In the 2007 season, Østberg continued with an Impreza WRC 2005 and competed in six world rallies for the Prodrive-supported Adapta team. He took his first stage win on a super special stage of the 2007 Swedish Rally, and later achieved his first WRC point by finishing eighth at the 2007 Rally Finland. Østberg also contested the Norwegian Rally Championship and won the national title.

In 2008, Østberg continued to race with Adapta Motorsport in the WRC, using a Subaru Impreza WRC 2007. He did not score any championship points in his seven events. In the 2009 season, Østberg scored points on three WRC rounds and recorded his best-ever finish at the Rally Portugal, finishing sixth. His Adapta AS team was supported by Prodrive because of Subaru's withdrawal from the championship.

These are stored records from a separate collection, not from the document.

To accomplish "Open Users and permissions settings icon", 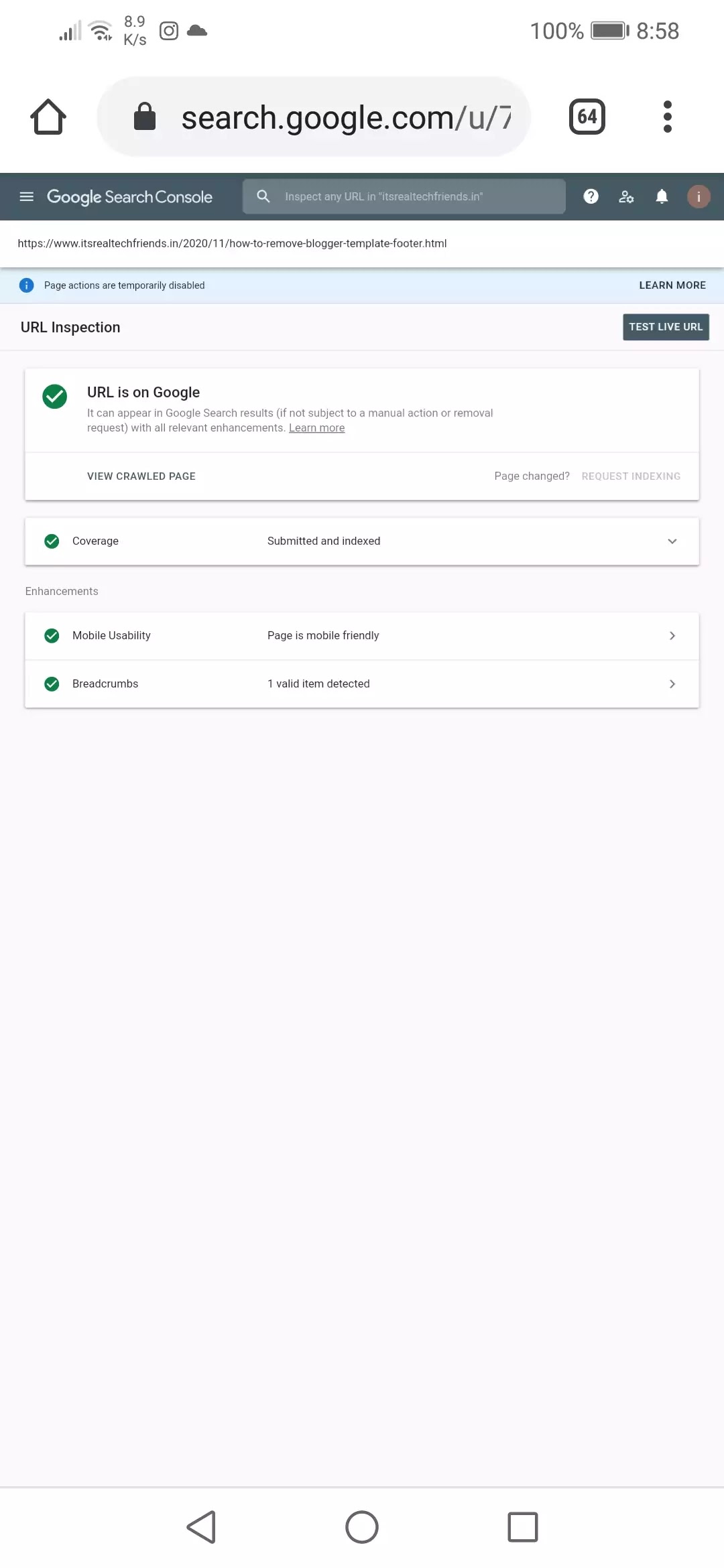I will 626,196.
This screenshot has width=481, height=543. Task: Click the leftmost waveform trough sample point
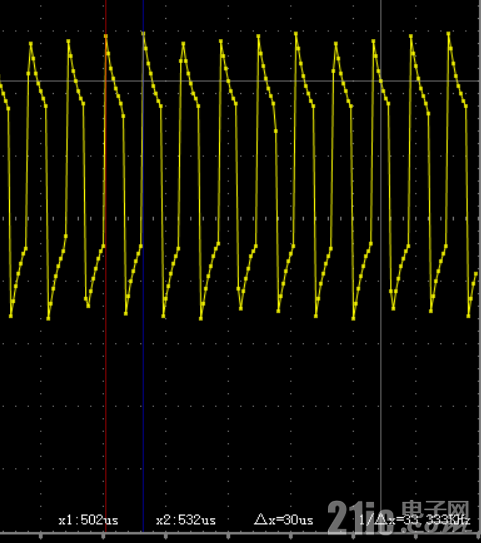(x=11, y=316)
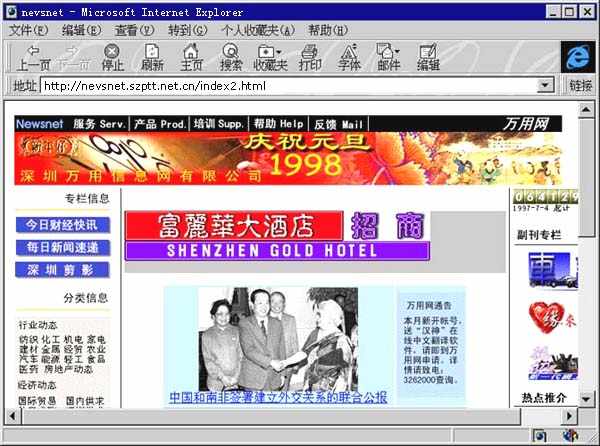
Task: Print the page with 打印 icon
Action: click(310, 57)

In the following season, Østberg contested four WRC rallies in an Impreza WRC 2007 & 2008 and two in a Ford Fiesta S2000. For the second year in running, he placed 11th in the drivers' world championship. Østberg moved to Stobart M-Sport Ford for the 2011 season, driving a Ford Fiesta RS WRC, attaining a second place in 2011 Rally Sweden after leading much of the rally. He gained another second-place finish at 2011 Rally GB, the final round, and ended sixth in the drivers championship.

In 2012, Østberg reverted to Adapta Motorsport, despite continued to race with a Fiesta RS WRC. After a 3rd place in Sweden, he won his first rally at the 2012 Rally de Portugal after Mikko Hirvonen was disqualified. This made him the first non-French/Finnish driver to win a rally since 2005 and the second Norwegian event winner in WRC history. Østberg followed this up with a third place in Rally Argentina before going on to finish the season in fourth place.

Østberg returned to Qatar M-Sport for the 2013 season, this time M-Sport is a 'De Facto' Ford leading team after the American manufacturer's official withdrawal at the end of the 2012 season. Østberg secured two podium finishes and ended the season in sixth place of the drivers championship. In December of that year, it was announced that Østberg will move to Citroën's works team for 2014 with Kris Meeke as his team-mate.

In 2014, Østberg got four podiums, topping at the second place. He got the fifth rank at the drivers championship.

In 2015, Østberg continued to drive for the Citroën World Rally Team. After four competitions, he got two second places and ranked second at the drivers championship. He finally ended the season as the "best of the rest", ranked fourth in the championship behind the trio of VW drivers.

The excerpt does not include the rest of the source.